Task to carry out =
Going down the data below, set down exactly the line with "Task: Unlike the post with red heart" and each line after it through the line with "Task: Select the Linear Pattern tool"; no other lines.

Records from a collection =
--- START ---

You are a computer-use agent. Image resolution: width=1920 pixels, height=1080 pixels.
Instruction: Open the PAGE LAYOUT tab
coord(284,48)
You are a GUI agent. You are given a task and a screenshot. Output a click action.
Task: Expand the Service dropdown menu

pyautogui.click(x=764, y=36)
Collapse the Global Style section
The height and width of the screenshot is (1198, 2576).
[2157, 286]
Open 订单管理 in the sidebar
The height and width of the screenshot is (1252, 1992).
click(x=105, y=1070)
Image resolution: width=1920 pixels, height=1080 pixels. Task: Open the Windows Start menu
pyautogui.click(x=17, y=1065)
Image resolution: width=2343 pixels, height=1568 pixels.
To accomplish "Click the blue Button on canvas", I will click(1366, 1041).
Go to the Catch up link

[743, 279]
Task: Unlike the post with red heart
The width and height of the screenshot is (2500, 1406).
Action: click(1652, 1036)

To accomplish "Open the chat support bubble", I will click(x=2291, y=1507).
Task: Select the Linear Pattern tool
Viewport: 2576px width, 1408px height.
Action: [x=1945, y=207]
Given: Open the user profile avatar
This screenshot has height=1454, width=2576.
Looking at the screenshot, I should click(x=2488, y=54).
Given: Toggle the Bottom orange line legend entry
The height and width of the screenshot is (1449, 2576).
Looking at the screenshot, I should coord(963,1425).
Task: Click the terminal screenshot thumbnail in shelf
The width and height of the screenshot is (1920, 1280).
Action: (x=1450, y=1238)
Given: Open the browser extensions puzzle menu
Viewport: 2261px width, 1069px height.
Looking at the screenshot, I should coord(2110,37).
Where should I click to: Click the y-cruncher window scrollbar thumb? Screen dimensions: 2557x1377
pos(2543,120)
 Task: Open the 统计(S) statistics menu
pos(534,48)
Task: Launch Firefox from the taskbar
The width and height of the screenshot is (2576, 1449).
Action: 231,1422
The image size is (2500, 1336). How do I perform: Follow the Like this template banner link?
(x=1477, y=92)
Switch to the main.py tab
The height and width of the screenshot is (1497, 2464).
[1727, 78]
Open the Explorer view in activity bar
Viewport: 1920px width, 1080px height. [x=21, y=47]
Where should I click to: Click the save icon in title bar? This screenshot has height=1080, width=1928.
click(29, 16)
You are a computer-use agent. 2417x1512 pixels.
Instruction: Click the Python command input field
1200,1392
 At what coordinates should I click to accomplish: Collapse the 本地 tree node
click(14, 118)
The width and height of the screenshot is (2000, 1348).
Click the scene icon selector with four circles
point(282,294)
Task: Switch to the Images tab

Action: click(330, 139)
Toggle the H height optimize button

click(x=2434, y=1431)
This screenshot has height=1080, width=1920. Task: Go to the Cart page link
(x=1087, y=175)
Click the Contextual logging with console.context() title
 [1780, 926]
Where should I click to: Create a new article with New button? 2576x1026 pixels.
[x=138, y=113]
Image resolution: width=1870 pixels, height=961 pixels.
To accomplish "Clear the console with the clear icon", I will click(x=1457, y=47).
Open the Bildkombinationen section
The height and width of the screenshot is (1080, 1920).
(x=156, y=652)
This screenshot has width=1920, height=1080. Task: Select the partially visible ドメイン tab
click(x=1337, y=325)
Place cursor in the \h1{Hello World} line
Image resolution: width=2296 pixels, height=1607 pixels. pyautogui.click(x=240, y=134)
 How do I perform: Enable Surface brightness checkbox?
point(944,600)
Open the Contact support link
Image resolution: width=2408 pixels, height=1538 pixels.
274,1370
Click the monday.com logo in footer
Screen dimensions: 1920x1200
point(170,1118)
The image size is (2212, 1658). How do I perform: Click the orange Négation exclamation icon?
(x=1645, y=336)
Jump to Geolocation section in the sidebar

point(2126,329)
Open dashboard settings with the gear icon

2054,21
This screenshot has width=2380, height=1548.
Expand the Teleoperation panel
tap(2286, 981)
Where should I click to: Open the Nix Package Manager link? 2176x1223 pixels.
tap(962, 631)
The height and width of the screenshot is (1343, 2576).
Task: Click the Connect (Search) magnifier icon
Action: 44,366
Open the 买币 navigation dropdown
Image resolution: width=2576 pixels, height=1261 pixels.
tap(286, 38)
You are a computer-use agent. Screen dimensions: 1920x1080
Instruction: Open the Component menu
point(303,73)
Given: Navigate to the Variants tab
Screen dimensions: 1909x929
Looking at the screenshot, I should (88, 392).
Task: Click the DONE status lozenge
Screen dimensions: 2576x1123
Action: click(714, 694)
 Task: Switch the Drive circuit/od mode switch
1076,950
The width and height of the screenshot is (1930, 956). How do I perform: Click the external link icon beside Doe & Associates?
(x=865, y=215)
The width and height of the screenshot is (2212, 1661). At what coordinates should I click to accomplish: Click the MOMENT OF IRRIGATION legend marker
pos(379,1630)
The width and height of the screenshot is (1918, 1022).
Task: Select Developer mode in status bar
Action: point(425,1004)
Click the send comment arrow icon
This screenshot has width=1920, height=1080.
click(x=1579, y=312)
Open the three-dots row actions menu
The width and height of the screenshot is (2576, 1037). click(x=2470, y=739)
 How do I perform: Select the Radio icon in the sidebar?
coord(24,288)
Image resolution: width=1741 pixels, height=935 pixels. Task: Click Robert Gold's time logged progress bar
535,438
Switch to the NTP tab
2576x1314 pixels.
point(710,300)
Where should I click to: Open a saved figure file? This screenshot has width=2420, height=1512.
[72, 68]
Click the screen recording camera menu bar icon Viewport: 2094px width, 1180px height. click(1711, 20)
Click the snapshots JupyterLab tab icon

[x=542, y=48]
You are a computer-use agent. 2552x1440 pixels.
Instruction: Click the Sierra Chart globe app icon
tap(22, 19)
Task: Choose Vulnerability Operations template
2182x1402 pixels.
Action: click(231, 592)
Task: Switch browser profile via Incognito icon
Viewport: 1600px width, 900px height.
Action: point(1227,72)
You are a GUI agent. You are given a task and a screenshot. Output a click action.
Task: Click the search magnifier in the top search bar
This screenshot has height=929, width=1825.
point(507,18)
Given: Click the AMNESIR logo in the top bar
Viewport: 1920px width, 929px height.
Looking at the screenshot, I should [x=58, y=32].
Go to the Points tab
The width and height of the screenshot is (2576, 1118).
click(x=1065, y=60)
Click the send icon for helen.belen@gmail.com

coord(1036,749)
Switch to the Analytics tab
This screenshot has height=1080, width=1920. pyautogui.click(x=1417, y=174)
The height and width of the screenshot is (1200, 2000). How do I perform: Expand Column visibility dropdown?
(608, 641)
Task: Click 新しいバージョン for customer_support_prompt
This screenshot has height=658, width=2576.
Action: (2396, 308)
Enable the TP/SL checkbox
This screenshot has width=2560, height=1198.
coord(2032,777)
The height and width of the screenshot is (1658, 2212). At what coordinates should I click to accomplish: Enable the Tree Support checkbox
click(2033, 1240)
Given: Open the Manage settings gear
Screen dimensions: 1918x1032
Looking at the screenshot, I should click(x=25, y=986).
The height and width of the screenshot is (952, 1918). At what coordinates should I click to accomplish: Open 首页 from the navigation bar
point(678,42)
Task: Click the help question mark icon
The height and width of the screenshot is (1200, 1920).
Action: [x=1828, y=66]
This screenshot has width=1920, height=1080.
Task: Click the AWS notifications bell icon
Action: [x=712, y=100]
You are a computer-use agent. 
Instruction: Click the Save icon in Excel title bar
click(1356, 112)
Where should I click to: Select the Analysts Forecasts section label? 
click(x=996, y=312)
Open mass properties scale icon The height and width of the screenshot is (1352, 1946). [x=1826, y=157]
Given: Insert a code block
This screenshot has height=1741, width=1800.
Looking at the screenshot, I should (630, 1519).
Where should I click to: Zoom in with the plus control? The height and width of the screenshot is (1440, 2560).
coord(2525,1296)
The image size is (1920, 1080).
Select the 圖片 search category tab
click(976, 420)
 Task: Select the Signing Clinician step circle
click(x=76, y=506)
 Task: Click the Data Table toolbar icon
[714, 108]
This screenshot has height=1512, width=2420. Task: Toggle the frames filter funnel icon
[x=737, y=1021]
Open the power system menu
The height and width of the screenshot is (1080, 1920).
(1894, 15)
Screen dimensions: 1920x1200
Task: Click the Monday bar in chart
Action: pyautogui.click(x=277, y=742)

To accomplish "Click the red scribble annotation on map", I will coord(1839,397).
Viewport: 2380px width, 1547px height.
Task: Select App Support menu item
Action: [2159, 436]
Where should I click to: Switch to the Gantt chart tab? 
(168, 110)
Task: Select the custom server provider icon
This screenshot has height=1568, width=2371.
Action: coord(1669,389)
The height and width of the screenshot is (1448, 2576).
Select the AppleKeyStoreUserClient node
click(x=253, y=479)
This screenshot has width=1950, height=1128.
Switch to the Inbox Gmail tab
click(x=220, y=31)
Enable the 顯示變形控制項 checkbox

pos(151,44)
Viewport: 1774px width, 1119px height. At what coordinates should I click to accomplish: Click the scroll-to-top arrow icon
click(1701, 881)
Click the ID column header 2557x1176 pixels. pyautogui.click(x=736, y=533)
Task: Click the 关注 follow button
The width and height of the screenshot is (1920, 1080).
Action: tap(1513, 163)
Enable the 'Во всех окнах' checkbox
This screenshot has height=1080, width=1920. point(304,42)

--- END ---

Response to this task =
Task: Unlike the post with red heart
The width and height of the screenshot is (2500, 1406).
Action: click(1652, 1036)

To accomplish "Open the chat support bubble", I will click(x=2291, y=1507).
Task: Select the Linear Pattern tool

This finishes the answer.